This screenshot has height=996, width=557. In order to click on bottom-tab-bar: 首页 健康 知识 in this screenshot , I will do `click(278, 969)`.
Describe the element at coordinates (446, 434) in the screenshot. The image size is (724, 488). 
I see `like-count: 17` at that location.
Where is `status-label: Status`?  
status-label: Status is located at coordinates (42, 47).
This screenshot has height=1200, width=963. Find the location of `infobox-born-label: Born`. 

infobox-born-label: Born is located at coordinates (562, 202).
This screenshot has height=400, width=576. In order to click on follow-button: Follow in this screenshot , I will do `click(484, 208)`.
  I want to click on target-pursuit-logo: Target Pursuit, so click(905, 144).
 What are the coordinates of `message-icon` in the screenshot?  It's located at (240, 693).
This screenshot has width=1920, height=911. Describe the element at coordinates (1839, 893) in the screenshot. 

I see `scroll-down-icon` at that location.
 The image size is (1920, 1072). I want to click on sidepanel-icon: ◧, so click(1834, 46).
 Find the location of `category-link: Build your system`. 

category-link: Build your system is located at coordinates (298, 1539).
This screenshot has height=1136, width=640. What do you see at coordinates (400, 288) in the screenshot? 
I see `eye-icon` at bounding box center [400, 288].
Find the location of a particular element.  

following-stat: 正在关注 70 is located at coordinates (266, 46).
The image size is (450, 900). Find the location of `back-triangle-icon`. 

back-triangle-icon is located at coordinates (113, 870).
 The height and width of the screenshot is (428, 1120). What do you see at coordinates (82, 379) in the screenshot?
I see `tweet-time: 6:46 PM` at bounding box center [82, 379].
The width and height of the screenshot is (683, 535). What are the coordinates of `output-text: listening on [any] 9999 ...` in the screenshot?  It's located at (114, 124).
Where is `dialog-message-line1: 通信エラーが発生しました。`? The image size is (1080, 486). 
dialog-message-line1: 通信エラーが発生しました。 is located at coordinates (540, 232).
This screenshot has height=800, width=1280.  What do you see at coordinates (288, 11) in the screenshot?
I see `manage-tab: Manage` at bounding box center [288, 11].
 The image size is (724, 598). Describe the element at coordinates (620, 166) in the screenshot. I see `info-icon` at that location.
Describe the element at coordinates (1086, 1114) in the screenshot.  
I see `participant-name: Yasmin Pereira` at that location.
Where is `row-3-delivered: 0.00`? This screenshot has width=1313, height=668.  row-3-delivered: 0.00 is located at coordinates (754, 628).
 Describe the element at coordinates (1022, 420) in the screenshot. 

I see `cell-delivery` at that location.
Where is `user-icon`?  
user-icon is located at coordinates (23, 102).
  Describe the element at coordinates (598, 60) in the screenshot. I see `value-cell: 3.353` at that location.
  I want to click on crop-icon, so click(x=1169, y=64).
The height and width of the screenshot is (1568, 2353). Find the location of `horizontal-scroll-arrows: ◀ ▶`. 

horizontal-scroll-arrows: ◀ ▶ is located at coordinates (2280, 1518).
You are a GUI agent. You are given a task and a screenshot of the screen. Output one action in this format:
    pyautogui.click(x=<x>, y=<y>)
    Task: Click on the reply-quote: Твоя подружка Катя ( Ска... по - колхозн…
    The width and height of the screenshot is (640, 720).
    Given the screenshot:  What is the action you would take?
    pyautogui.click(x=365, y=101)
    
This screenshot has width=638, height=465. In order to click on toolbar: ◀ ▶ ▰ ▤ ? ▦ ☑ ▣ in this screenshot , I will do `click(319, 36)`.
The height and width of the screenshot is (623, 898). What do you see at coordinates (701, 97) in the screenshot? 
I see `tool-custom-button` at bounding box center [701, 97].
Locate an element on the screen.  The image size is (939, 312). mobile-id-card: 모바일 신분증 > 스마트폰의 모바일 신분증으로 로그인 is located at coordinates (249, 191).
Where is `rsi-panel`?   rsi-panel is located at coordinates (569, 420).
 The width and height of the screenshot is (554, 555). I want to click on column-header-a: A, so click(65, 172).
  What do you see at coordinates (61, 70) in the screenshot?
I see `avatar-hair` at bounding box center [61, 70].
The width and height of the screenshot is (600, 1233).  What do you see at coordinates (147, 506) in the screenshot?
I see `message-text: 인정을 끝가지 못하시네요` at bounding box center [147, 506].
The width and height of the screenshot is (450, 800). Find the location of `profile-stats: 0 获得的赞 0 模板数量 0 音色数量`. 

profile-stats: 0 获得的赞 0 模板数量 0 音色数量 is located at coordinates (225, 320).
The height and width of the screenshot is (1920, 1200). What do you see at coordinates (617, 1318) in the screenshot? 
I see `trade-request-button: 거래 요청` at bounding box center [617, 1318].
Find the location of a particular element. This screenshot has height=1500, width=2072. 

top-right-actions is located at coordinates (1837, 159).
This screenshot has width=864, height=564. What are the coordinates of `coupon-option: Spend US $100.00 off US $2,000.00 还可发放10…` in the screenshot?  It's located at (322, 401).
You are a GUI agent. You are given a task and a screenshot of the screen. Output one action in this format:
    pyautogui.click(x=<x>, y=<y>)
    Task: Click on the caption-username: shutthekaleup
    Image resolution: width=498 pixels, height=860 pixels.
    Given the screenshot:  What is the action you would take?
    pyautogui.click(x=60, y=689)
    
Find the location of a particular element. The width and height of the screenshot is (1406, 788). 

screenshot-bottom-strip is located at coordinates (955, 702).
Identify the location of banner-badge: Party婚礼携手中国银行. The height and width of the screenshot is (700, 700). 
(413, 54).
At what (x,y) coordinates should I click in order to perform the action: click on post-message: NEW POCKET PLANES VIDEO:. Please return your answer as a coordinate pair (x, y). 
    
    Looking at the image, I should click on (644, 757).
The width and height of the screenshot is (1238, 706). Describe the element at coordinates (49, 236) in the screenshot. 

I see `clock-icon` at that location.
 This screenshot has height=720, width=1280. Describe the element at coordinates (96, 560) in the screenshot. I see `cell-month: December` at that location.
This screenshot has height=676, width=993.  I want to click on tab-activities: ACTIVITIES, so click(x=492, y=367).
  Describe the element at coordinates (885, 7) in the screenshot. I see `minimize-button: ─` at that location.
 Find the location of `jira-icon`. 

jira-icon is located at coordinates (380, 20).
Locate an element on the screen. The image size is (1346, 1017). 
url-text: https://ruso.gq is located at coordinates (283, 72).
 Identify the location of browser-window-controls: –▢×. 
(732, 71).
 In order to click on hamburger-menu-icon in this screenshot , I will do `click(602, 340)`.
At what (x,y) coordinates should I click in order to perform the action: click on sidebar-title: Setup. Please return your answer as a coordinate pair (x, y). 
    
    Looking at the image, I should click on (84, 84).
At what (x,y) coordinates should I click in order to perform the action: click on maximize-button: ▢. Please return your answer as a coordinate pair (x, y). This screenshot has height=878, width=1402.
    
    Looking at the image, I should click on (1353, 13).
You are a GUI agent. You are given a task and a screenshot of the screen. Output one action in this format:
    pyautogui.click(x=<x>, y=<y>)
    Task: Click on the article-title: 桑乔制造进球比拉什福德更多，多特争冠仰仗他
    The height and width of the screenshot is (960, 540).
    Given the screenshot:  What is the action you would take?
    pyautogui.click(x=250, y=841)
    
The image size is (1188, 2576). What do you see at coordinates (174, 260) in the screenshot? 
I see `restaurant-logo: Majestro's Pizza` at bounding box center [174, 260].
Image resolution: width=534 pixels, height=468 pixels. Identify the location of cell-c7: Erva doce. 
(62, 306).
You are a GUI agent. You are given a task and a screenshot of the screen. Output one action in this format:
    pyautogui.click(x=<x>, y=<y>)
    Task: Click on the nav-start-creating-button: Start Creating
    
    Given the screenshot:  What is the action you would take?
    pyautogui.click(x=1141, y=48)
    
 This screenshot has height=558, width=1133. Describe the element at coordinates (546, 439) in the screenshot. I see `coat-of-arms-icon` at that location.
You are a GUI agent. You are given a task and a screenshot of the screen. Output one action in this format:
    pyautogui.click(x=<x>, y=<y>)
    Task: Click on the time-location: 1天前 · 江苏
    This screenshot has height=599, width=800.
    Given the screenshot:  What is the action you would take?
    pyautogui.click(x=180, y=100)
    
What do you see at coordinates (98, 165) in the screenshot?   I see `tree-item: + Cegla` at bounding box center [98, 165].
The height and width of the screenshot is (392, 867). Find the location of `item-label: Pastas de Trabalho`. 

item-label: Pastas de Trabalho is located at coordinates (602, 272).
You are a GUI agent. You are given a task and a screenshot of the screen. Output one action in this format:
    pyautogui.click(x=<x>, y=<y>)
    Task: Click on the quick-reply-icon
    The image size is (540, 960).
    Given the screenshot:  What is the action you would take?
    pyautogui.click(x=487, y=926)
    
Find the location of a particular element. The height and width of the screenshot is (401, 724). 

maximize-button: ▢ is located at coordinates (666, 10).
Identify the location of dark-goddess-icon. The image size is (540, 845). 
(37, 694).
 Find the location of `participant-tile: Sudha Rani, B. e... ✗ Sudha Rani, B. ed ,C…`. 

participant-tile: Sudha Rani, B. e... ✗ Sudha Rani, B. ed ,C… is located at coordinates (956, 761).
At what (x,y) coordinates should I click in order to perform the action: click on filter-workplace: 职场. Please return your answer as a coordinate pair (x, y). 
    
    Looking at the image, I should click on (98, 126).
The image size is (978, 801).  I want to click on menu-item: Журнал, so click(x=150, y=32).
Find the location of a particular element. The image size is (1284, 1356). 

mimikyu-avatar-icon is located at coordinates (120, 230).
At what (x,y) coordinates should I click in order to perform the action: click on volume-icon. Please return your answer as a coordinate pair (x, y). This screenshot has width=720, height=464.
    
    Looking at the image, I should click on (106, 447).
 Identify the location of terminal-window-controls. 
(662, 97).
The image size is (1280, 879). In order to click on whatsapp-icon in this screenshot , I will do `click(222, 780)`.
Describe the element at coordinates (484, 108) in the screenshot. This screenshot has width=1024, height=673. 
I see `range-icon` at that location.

=-=-=

Work to be completed
Copy the material verbatim, from the line with "Identify the location of dark-goddess-icon." up to and including the line with "coordinates (956, 761).".

Answer
Identify the location of dark-goddess-icon. The image size is (540, 845). 
(37, 694).
 Find the location of `participant-tile: Sudha Rani, B. e... ✗ Sudha Rani, B. ed ,C…`. 

participant-tile: Sudha Rani, B. e... ✗ Sudha Rani, B. ed ,C… is located at coordinates (956, 761).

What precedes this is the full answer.